## Your instructions
Reproduce exactly the line with "Click the Duration progress bar" and every line that follows it below, up to and including the last one. Do not include pictures or anything else.

## Source data
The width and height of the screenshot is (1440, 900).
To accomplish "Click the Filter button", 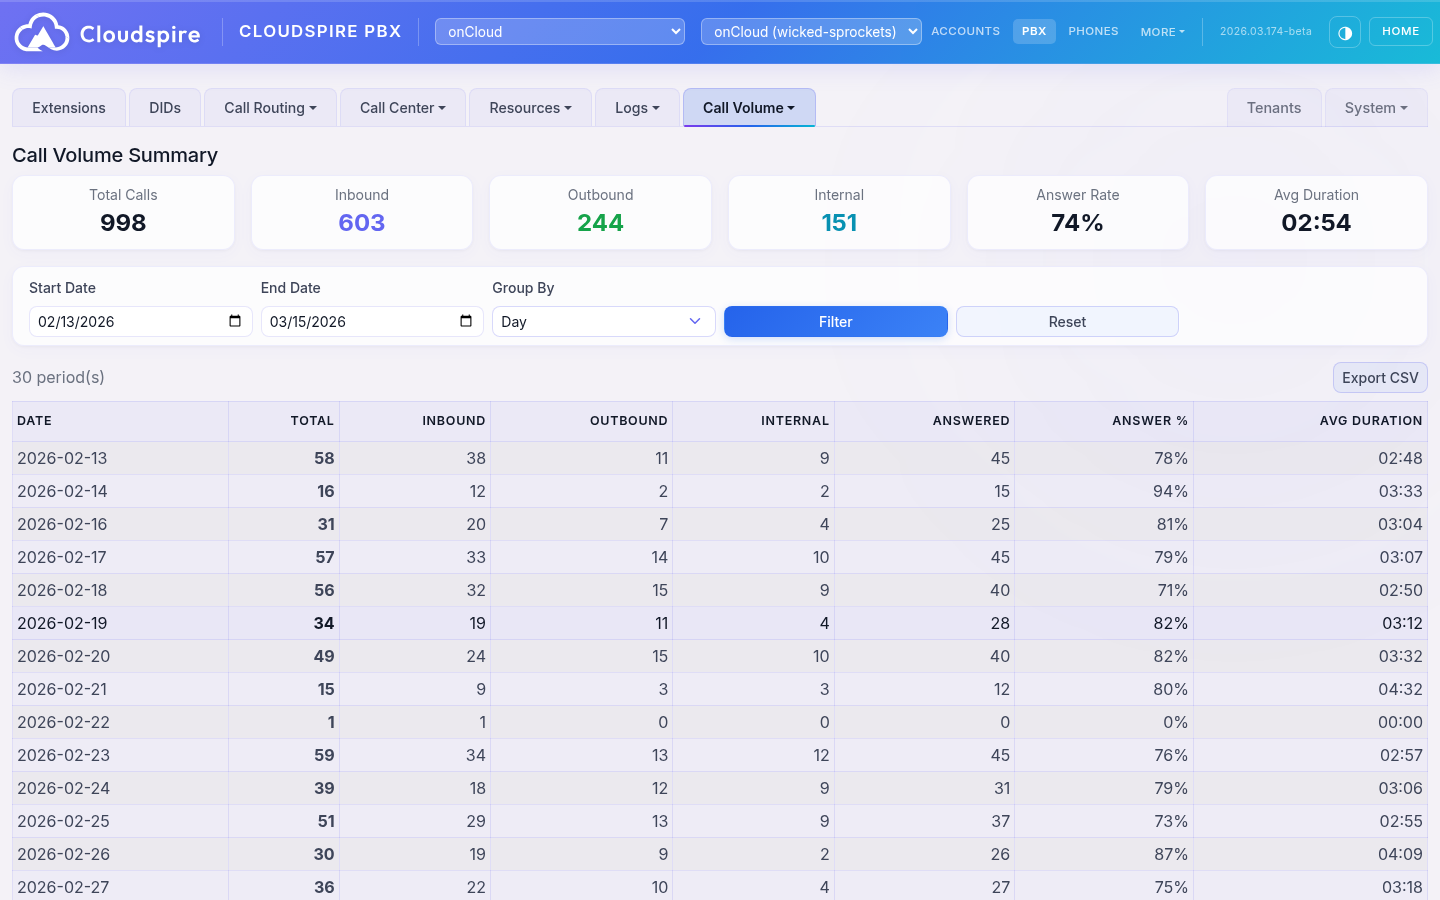I will (835, 321).
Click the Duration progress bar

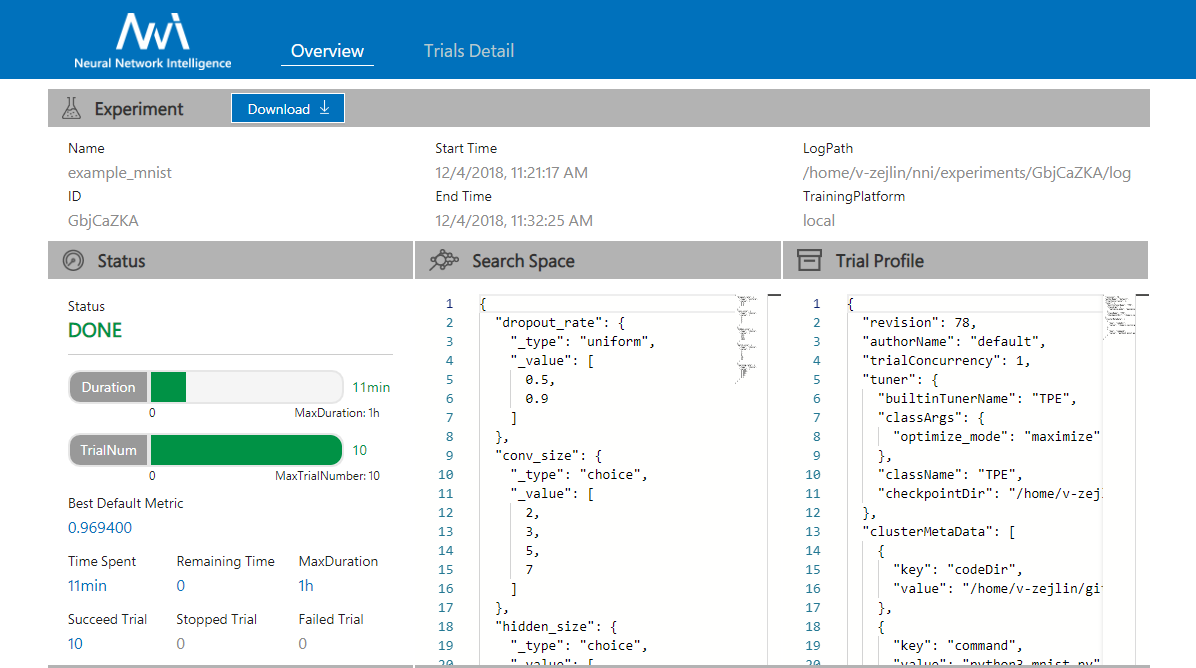[x=245, y=387]
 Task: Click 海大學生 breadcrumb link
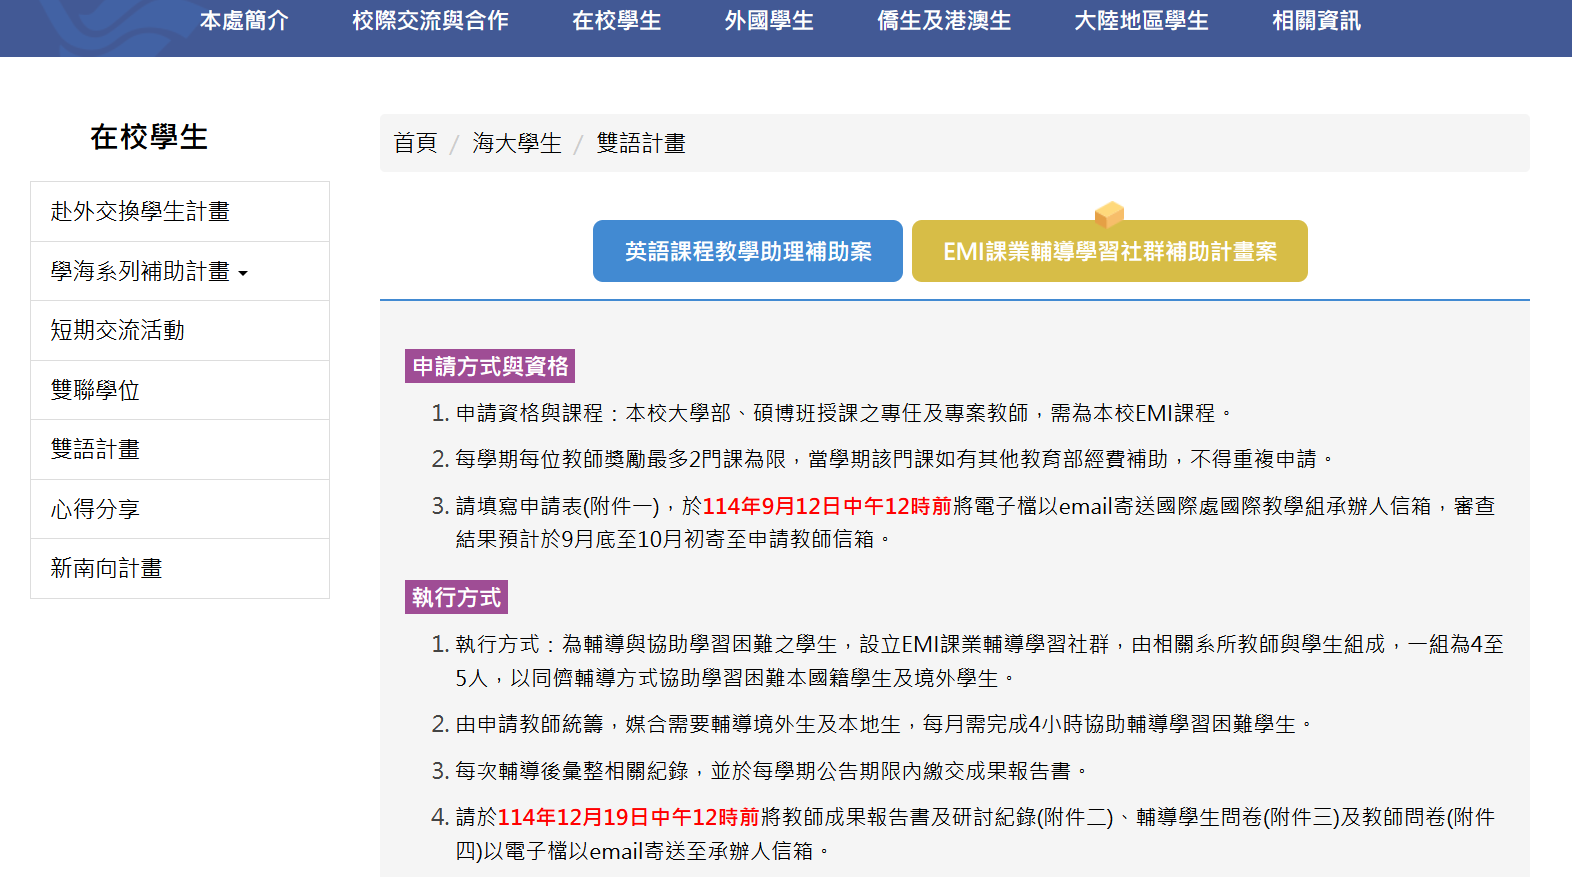517,143
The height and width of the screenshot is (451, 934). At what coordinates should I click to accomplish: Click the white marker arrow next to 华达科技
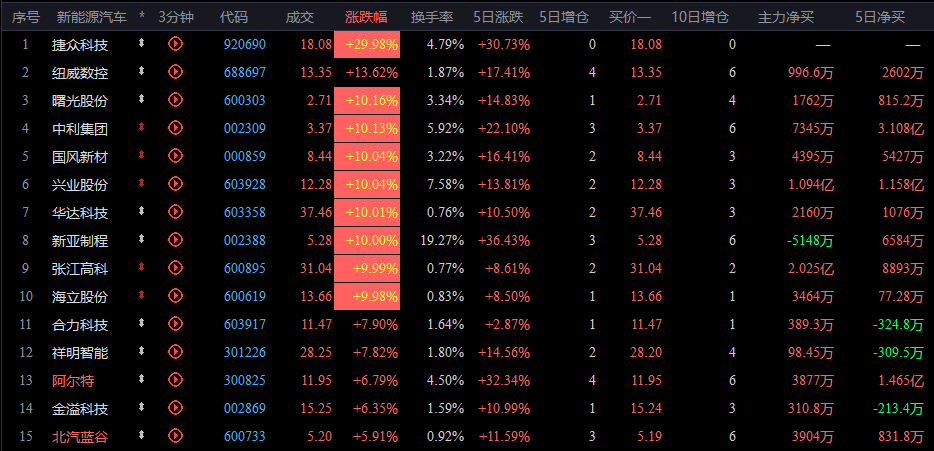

## Exercise solution
Click the Duration progress bar

[x=245, y=387]
 Task: Click 海大學生 breadcrumb link
517,143
The height and width of the screenshot is (451, 934). At what coordinates should I click to accomplish: Click the white marker arrow next to 华达科技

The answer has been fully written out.